Records excerpted from a collection
========================================

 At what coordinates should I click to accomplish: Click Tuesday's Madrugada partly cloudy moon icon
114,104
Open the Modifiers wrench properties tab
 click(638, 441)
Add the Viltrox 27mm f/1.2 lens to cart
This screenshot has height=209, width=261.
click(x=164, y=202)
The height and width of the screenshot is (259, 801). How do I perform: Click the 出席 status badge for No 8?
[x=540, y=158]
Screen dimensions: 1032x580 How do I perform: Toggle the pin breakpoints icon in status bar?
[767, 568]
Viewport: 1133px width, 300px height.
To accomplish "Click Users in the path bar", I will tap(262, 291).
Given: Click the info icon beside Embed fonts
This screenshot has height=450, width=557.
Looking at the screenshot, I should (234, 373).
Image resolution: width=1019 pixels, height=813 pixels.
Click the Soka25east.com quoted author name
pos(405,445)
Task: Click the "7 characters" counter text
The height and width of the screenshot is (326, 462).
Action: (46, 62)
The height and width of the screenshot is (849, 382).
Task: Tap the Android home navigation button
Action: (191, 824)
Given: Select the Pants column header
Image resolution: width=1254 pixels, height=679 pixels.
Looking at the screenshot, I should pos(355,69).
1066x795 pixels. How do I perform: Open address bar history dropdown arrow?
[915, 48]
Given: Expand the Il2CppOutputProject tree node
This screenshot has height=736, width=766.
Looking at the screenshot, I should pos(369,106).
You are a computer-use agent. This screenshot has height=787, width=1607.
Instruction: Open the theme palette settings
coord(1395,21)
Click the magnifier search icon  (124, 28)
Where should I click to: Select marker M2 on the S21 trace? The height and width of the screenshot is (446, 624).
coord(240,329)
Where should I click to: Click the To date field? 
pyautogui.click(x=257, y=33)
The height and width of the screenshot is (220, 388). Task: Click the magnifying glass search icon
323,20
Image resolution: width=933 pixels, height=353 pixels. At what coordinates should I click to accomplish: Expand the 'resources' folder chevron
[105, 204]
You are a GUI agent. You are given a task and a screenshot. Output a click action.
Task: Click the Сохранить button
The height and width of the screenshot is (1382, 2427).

========================================

*Task directions:* Report each line of the data in which "agent" occurs.

*Solution to this task:*
You are a computer-use agent. This screenshot has height=787, width=1607.
You are a GUI agent. You are given a task and a screenshot. Output a click action.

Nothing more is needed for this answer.